WORK TASK: All entries must be set down once more, precisely as given.

Pixel coordinate grounding data:

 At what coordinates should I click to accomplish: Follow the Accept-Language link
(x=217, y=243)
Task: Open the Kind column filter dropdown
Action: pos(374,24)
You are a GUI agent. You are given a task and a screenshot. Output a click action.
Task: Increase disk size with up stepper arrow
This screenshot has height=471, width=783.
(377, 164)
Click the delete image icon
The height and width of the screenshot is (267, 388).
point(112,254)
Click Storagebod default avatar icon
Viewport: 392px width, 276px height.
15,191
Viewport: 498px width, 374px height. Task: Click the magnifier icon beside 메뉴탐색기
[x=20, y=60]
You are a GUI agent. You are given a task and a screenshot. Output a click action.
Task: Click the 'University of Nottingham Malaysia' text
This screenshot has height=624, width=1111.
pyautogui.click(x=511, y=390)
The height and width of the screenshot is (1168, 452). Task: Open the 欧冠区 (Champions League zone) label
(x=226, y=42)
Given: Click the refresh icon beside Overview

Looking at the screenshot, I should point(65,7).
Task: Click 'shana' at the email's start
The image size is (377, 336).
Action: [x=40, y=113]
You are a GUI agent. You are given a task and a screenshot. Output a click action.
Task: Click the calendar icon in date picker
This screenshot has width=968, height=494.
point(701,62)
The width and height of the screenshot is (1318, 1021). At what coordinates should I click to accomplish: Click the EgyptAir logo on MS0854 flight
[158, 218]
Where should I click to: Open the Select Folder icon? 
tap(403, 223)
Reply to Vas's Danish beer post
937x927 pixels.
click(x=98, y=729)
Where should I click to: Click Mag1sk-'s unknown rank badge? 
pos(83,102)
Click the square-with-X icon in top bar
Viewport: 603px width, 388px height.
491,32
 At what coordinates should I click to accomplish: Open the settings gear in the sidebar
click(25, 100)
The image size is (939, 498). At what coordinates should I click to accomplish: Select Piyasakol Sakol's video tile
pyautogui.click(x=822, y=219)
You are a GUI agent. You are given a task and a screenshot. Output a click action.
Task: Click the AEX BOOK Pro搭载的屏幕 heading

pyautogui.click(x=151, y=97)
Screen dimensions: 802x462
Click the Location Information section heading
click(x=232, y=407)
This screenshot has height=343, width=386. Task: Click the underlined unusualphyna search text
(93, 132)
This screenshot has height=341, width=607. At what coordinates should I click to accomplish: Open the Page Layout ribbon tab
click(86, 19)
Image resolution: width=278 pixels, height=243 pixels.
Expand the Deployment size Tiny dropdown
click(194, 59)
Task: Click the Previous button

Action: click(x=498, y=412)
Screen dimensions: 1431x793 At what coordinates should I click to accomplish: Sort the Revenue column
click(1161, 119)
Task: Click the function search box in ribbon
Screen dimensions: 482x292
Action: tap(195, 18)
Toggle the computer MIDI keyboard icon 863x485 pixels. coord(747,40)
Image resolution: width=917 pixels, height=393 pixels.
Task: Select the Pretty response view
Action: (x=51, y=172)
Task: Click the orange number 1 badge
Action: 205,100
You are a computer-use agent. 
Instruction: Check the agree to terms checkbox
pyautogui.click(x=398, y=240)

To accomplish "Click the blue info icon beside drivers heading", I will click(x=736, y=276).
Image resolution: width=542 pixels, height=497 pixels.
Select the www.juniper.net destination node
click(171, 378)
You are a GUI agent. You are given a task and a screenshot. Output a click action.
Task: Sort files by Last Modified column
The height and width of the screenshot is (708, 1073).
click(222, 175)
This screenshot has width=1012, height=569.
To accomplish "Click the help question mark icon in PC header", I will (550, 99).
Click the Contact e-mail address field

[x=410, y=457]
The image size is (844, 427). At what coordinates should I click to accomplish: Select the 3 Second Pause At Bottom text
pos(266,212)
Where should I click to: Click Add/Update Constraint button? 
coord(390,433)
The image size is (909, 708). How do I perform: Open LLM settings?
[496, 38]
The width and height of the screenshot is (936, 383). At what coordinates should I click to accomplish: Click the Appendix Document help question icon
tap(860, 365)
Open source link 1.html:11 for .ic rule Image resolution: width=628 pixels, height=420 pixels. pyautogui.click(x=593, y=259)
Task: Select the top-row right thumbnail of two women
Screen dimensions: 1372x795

YOUR RESPONSE:
 At what coordinates should I click to accomplish: Follow the Accept-Language link
(x=217, y=243)
Task: Open the Kind column filter dropdown
Action: pos(374,24)
You are a GUI agent. You are given a task and a screenshot. Output a click action.
Task: Increase disk size with up stepper arrow
This screenshot has height=471, width=783.
(377, 164)
Click the delete image icon
The height and width of the screenshot is (267, 388).
point(112,254)
Click Storagebod default avatar icon
Viewport: 392px width, 276px height.
15,191
Viewport: 498px width, 374px height. Task: Click the magnifier icon beside 메뉴탐색기
[x=20, y=60]
You are a GUI agent. You are given a task and a screenshot. Output a click action.
Task: Click the 'University of Nottingham Malaysia' text
This screenshot has height=624, width=1111.
pyautogui.click(x=511, y=390)
The height and width of the screenshot is (1168, 452). Task: Open the 欧冠区 (Champions League zone) label
(x=226, y=42)
Given: Click the refresh icon beside Overview

Looking at the screenshot, I should point(65,7).
Task: Click 'shana' at the email's start
The image size is (377, 336).
Action: [x=40, y=113]
You are a GUI agent. You are given a task and a screenshot. Output a click action.
Task: Click the calendar icon in date picker
This screenshot has width=968, height=494.
point(701,62)
The width and height of the screenshot is (1318, 1021). At what coordinates should I click to accomplish: Click the EgyptAir logo on MS0854 flight
[158, 218]
Where should I click to: Open the Select Folder icon? 
tap(403, 223)
Reply to Vas's Danish beer post
937x927 pixels.
click(x=98, y=729)
Where should I click to: Click Mag1sk-'s unknown rank badge? 
pos(83,102)
Click the square-with-X icon in top bar
Viewport: 603px width, 388px height.
491,32
 At what coordinates should I click to accomplish: Open the settings gear in the sidebar
click(25, 100)
The image size is (939, 498). At what coordinates should I click to accomplish: Select Piyasakol Sakol's video tile
pyautogui.click(x=822, y=219)
You are a GUI agent. You are given a task and a screenshot. Output a click action.
Task: Click the AEX BOOK Pro搭载的屏幕 heading

pyautogui.click(x=151, y=97)
Screen dimensions: 802x462
Click the Location Information section heading
click(x=232, y=407)
This screenshot has height=343, width=386. Task: Click the underlined unusualphyna search text
(93, 132)
This screenshot has height=341, width=607. At what coordinates should I click to accomplish: Open the Page Layout ribbon tab
click(86, 19)
Image resolution: width=278 pixels, height=243 pixels.
Expand the Deployment size Tiny dropdown
click(194, 59)
Task: Click the Previous button

Action: click(x=498, y=412)
Screen dimensions: 1431x793 At what coordinates should I click to accomplish: Sort the Revenue column
click(1161, 119)
Task: Click the function search box in ribbon
Screen dimensions: 482x292
Action: tap(195, 18)
Toggle the computer MIDI keyboard icon 863x485 pixels. coord(747,40)
Image resolution: width=917 pixels, height=393 pixels.
Task: Select the Pretty response view
Action: (x=51, y=172)
Task: Click the orange number 1 badge
Action: 205,100
You are a computer-use agent. 
Instruction: Check the agree to terms checkbox
pyautogui.click(x=398, y=240)

To accomplish "Click the blue info icon beside drivers heading", I will click(x=736, y=276).
Image resolution: width=542 pixels, height=497 pixels.
Select the www.juniper.net destination node
click(171, 378)
You are a GUI agent. You are given a task and a screenshot. Output a click action.
Task: Sort files by Last Modified column
The height and width of the screenshot is (708, 1073).
click(222, 175)
This screenshot has width=1012, height=569.
To accomplish "Click the help question mark icon in PC header", I will (550, 99).
Click the Contact e-mail address field

[x=410, y=457]
The image size is (844, 427). At what coordinates should I click to accomplish: Select the 3 Second Pause At Bottom text
pos(266,212)
Where should I click to: Click Add/Update Constraint button? 
coord(390,433)
The image size is (909, 708). How do I perform: Open LLM settings?
[496, 38]
The width and height of the screenshot is (936, 383). At what coordinates should I click to accomplish: Click the Appendix Document help question icon
tap(860, 365)
Open source link 1.html:11 for .ic rule Image resolution: width=628 pixels, height=420 pixels. pyautogui.click(x=593, y=259)
Task: Select the top-row right thumbnail of two women
Screen dimensions: 1372x795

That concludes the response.